Sem a expectativa de criar algo extraordinário demais ou que incomode por sua
dramatização excessiva, o diretor Ritesh Batra compreende que a autorreclusão e
o nosso condicionamento a abraçar a infelicidade em casos que não conseguimos
lidar é por si só uma história bastante ambiciosa. E é exatamente isso que é o
mais empolgante na vida de Saajan e Ila: afinal, elas são duas pessoas
prisioneiras de suas realidades que, finalmente, acham uma saída ao se
encontrarem.
Escrito pelo próprio Batra, a trama acompanha uma
dona de casa, Ila (Kaur), que está num relacionamento cada vez mais insustentável
com seu marido. Vivendo num apartamento apertado e sem privacidade alguma, já
que a vizinha de cima (sua tia) está sempre manifestando suas opiniões sobre
tudo, ela utiliza um serviço de entrega de comida popular chamado Mumbai
Dabbawallahs para entregar o almoço para o marido. Um dia, contudo, um erro faz
a entrega chegar ao viúvo Saajan (Khan), que descobre uma oportunidade rara de
sair de sua rotina. Logo, os dois começam a trocar mensagens por meio das
embalagens usadas pelo serviço de entrega, criando uma espécie de apoio mútuo
em momentos delicados de suas respectivas vidas.

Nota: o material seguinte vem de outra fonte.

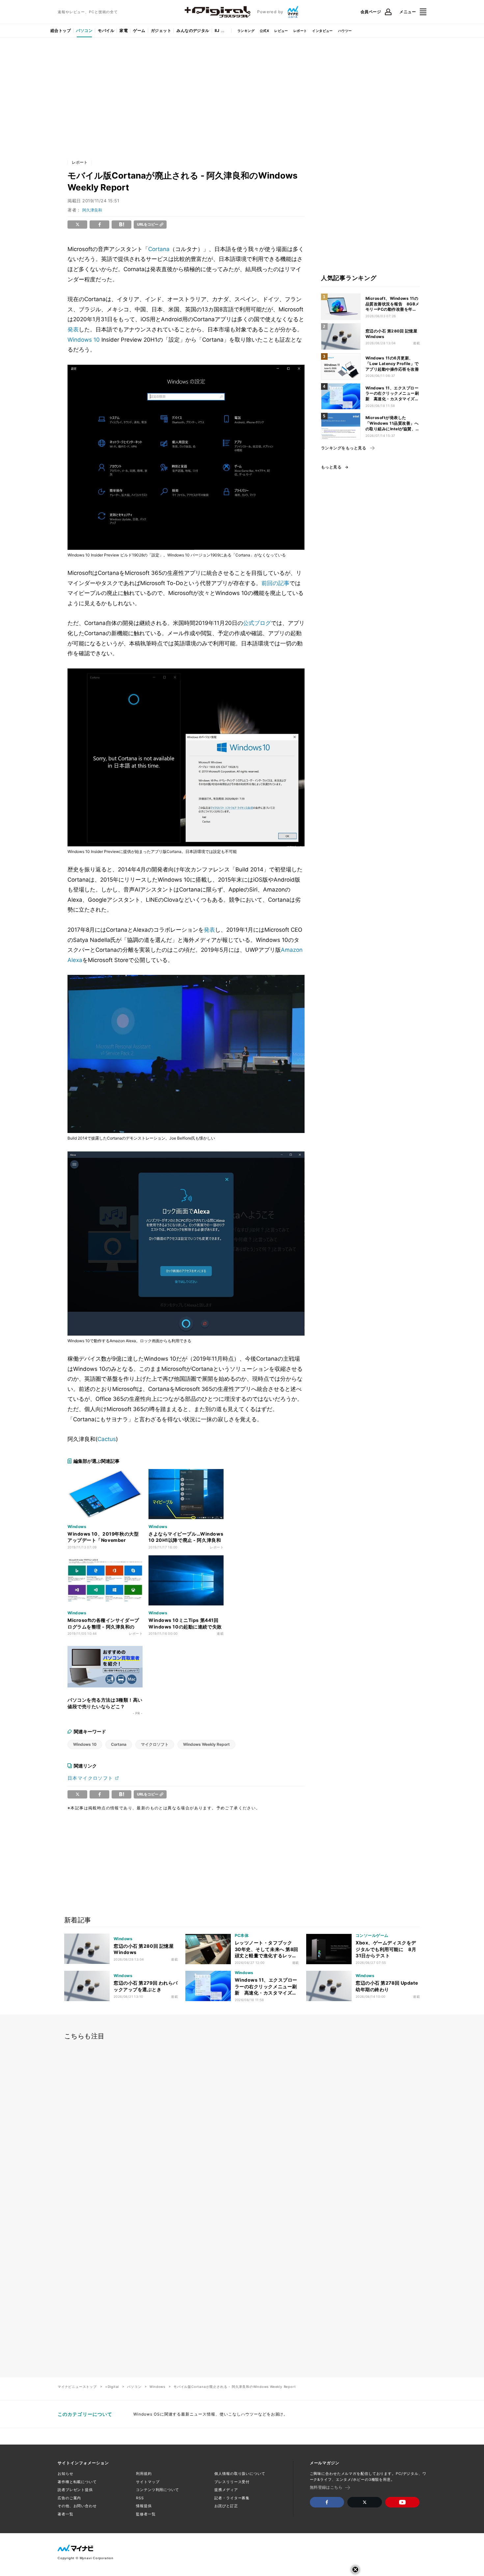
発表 (73, 329)
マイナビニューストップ (77, 2387)
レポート (300, 31)
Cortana (159, 249)
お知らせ (65, 2473)
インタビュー (322, 31)
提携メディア (226, 2489)
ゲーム (139, 30)
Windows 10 (83, 339)
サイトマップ (147, 2481)
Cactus (106, 1439)
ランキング (246, 31)
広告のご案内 (69, 2498)
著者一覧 (65, 2514)
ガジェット (161, 30)
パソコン (84, 30)
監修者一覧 (145, 2514)
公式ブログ (257, 623)
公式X (264, 31)
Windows (157, 2387)
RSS (140, 2498)
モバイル (106, 30)
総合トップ (60, 30)
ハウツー (345, 31)
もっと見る (331, 467)
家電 (124, 30)
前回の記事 (275, 583)
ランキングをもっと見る (343, 448)
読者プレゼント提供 (75, 2489)
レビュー (281, 31)
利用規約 (144, 2473)
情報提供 (144, 2506)
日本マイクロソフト (90, 1778)
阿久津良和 (92, 210)
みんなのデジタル (192, 30)
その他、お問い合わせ (77, 2506)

Estabelecendo o dia a dia de seus protagonistas
desde o princípio, acompanhando a situação em que vivem, Batra é eficiente em
retratar a mudança completa que uma simples falha ocasiona numa rotina tão
convencional. Assim, ainda mais que a surpresa de Ila em descobrir que seu
marido não havia recebido aquele instante de carinho produzido por ela,
representado por sua comida favorita, a empolgação de Saajan de provar uma
culinária diferente passa, igualmente, ao lhe diferir dos demais – como aponta
o personagem Shaikh logo depois. Da mesma forma, é intrigante analisar como o
próprio processo de correspondência passa a ser uma interferência tão grande na
vida de ambos, que faz com que Ila pense realmente estar sendo infiel ao seu
esposo (“O caminho para o coração é o do
estômago”). . Neste caso, além da citada cena em que ela propõe uma forma
de se aproximarem novamente através da comida, note o medo da personagem ao
ouvir do esposo que a comida estava fazendo mal para seu estômago, como se ele
tivesse descoberto que as atenções dela não fossem as mesmas ou que ela o
ferira. E isso, ainda que não explicitado, vindo de um homem que dá ares de que
claramente está traindo Ila ao decorrer do longa-metragem, desde sua falta de
atenção ao seu isolamento misterioso.
Já Saajan é um sujeito pragmático, organizado e somente
um número numa fábrica que lida com números. Perto de sua aposentadoria, a
aparição de Ila em sua vida o faz conseguir criar vínculos emocionais
novamente, algo que havia perdido desde a morte precoce de sua esposa. O seu
relacionamento com Shaikh é tão diferente para ele, por exemplo, pois ele o faz
lembrar Ila – a primeira conversa é justamente sobre o almoço. (E é importante
ressaltar o belo ícone registrado no tapete na frente do apartamento de Ila
quando a entrega volta pela primeira vez.) Igualmente sensível, por sua vez, é
a maneira que o personagem de Saajan passa a se dar conta da idade: começando
por uma simples conferida no jantar de uma família, passando pela cena em que
ganha um lugar no ônibus, para chegar ao encontro no restaurante. Do mesmo
modo, a química entre os protagonistas é gritante na troca de cartas, rendendo
grandes devaneios – o meu favorito, talvez, seja aquele do filho sendo usado
para manter um casamento.
Finalizando com uma ótima coesão, ao conferir certo
peso a uma declaração de Shaikh (“o trem
errado pode levar à estação certa”), Lunchbox é uma
grata surpresa de um cinema que sempre teve como objetivo celebrar uma
felicidade através da dança e de seus exageros visuais, mas que aqui encontrou
na simplicidade sua verdadeira aptidão.